Within Northern Ireland we’re probably seeing a ten percent increase in attendances to last year. Northern Ireland does not have as many alternatives to the emergency department probably than our counterparts in England, we don’t have NHS 111 where, in England, probably about ninety five percent of patients will be seen and treated within four hours – within Northern Ireland we probably have about seventy one percent of patients. This is a major area. We have ten cubicle spaces – all ten cubicles are actually full at the moment. And, unfortunately, we’ve had to move patients out to the centre here. And so these patients will be waiting on beds to go to the ward. It’s not ideal. And we don’t like that to happen, but we need to keep assessing the patients. The safest patients in the emergency department are the ones that have actually been assessed by doctors and nurses. We are concerned about the ones who actually haven’t. And that worries us, whenever our waiting time increases. So we constantly need to keep the movement of patients in and out of cubicles, so we’re ensuring that all the patients get seen in a timely fashion. We actually have meals for patients in the emergency department, so we provide breakfast, lunch and an evening meal and even soup and sandwiches in the evening time. That is quite a new phenomenon because, patients, generally when they present to the emergency department, it isn’t supposed to be for a long period of time.

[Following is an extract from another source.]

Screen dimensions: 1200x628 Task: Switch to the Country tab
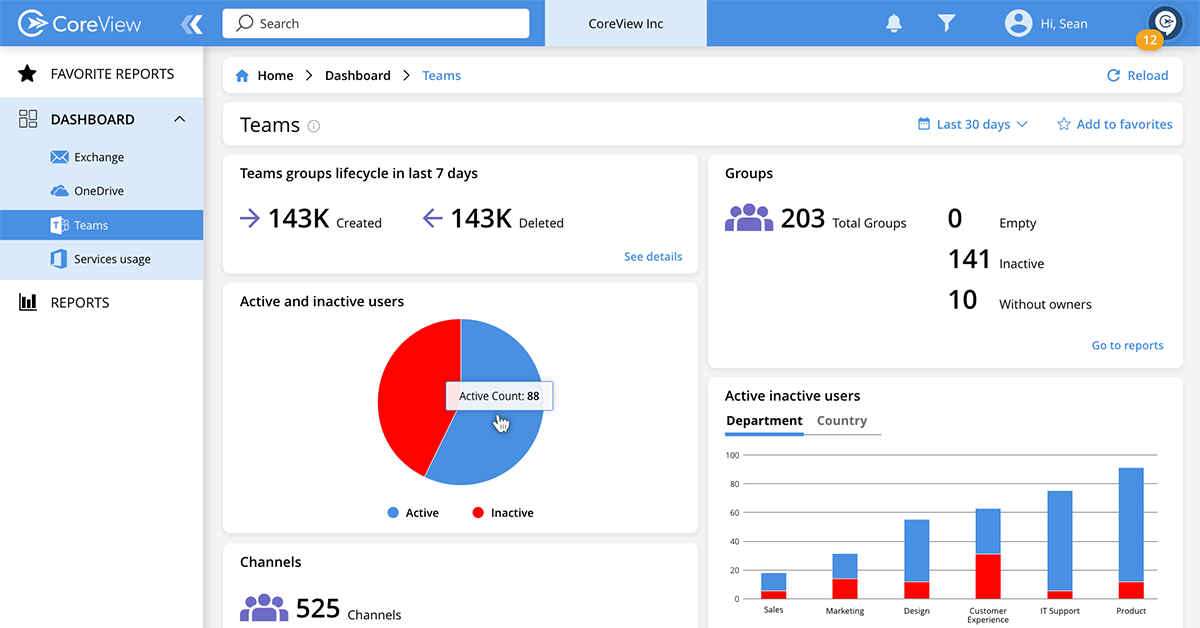(842, 421)
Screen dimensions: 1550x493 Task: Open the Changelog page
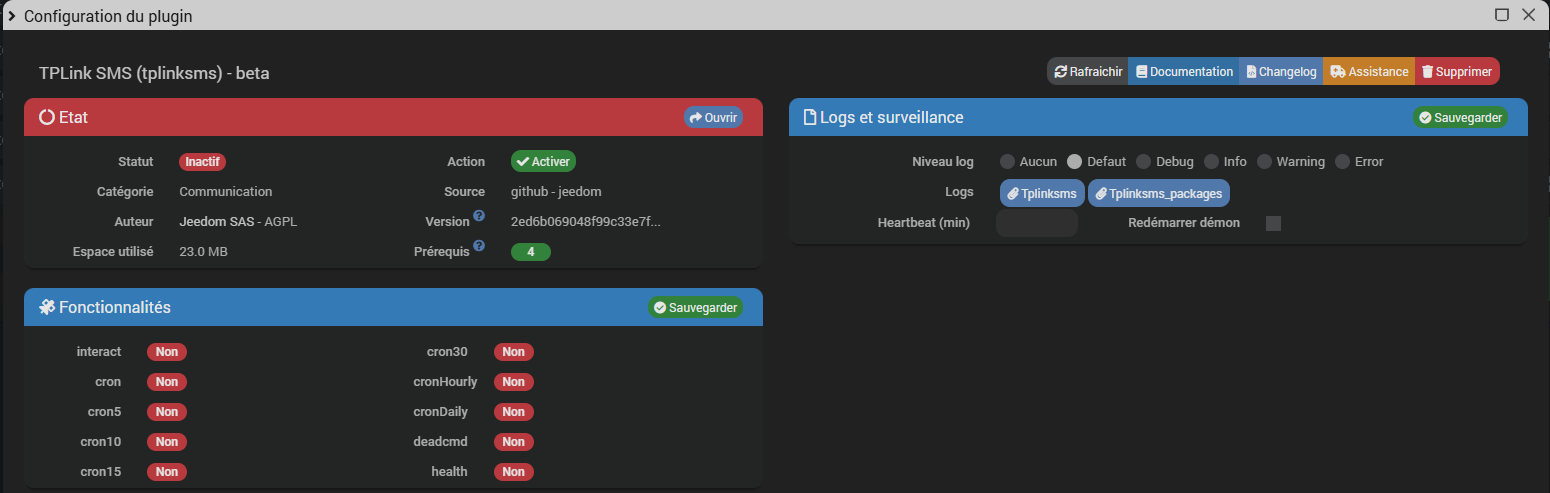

Yes my job is challenging, but, I suppose, why do it at all? Because I love emergency care and I want to be able to influence emergency care and I want to be able to make emergency care better. So I want to be the voice of my staff, my most junior staff, and it’s having that voice for nursing and the nurses within the department, so that’s why I may be that little bit ambitious, because I want to make things better. You know, for the staff and the patients. I love my job, so I do. Absolutely. I love my job because of the patients, because of the team that I work in, and I just love being around people, and I love being able to help people, and it’s just being able to know that you’ve actually done a good job and that you’ve made a wee bit of a difference in someone’s life.